Task description
Write out exactly the first lines of the listing, ending on the line that contains "Click the dashed".

Records to use
════════════════════
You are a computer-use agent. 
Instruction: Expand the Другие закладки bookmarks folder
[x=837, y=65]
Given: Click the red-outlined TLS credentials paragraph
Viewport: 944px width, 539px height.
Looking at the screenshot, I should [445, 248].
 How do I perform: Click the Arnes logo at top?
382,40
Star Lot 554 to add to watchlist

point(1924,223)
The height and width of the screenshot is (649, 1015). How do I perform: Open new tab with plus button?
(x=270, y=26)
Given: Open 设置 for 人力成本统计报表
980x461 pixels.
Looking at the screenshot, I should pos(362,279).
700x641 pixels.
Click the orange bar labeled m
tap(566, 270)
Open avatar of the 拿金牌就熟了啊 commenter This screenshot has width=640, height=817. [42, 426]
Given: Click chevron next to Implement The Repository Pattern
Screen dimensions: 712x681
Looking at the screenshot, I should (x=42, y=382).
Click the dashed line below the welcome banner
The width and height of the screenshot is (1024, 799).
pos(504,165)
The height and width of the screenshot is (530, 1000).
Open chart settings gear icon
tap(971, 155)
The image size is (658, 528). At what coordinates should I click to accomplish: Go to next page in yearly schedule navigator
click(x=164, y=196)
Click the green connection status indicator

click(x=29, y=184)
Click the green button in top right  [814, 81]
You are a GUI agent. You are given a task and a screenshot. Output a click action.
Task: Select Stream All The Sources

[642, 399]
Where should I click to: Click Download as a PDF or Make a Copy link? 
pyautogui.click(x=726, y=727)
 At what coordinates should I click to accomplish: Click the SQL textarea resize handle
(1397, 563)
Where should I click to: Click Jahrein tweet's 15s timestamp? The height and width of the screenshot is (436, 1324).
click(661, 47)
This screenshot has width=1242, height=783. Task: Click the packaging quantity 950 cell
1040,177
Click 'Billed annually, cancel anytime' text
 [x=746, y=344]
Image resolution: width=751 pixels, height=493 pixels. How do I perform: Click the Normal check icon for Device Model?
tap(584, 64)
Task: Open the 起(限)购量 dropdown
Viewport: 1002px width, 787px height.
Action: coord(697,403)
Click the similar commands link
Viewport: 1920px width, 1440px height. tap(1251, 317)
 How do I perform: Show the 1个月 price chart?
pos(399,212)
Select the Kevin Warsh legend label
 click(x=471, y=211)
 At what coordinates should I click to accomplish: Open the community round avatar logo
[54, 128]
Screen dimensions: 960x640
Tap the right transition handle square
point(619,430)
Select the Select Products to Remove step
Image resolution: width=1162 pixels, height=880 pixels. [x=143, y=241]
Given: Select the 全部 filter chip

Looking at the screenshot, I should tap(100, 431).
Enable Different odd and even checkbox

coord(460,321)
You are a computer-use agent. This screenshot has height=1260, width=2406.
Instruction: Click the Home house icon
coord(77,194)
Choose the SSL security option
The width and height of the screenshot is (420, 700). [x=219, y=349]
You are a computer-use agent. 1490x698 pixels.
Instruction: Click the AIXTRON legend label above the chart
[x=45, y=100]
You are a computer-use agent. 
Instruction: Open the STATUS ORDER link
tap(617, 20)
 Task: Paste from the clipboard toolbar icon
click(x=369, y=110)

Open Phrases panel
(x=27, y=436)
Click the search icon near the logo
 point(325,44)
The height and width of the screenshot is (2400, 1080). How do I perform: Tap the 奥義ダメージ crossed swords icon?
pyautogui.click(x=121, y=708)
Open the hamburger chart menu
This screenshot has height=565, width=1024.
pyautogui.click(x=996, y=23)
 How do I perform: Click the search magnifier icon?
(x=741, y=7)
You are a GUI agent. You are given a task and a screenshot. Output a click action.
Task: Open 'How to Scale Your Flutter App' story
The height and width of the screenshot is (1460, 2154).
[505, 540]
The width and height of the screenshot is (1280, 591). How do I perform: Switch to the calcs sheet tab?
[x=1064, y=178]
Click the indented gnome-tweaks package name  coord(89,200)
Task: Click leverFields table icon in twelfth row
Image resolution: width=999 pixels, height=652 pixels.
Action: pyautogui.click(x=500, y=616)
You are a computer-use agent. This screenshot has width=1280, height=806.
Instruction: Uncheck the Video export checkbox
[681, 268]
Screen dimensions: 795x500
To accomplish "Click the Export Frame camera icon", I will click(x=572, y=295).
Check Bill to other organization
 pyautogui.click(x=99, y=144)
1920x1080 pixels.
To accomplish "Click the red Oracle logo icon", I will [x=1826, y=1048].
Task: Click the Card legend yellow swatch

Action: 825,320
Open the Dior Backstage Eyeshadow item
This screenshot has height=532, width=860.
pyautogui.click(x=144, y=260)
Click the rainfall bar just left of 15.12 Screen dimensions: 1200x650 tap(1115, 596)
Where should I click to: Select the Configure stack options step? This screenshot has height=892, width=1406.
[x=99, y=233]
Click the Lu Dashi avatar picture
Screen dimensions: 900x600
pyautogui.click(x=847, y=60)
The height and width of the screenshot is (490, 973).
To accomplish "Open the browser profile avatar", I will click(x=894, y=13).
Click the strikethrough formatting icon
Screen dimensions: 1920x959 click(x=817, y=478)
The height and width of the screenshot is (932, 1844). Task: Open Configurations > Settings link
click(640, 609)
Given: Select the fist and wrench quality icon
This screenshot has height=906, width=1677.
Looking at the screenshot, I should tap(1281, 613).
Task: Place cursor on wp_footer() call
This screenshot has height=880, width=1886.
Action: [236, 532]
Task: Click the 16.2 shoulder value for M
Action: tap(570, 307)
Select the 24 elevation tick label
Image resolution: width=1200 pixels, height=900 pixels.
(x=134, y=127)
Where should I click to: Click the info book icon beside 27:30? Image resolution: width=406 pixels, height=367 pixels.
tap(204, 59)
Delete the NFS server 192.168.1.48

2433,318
════════════════════
Written response
You are a computer-use agent. 
Instruction: Expand the Другие закладки bookmarks folder
[x=837, y=65]
Given: Click the red-outlined TLS credentials paragraph
Viewport: 944px width, 539px height.
Looking at the screenshot, I should [445, 248].
 How do I perform: Click the Arnes logo at top?
382,40
Star Lot 554 to add to watchlist

point(1924,223)
The height and width of the screenshot is (649, 1015). How do I perform: Open new tab with plus button?
(x=270, y=26)
Given: Open 设置 for 人力成本统计报表
980x461 pixels.
Looking at the screenshot, I should pos(362,279).
700x641 pixels.
Click the orange bar labeled m
tap(566, 270)
Open avatar of the 拿金牌就熟了啊 commenter This screenshot has width=640, height=817. [42, 426]
Given: Click chevron next to Implement The Repository Pattern
Screen dimensions: 712x681
Looking at the screenshot, I should (x=42, y=382).
Click the dashed line below the welcome banner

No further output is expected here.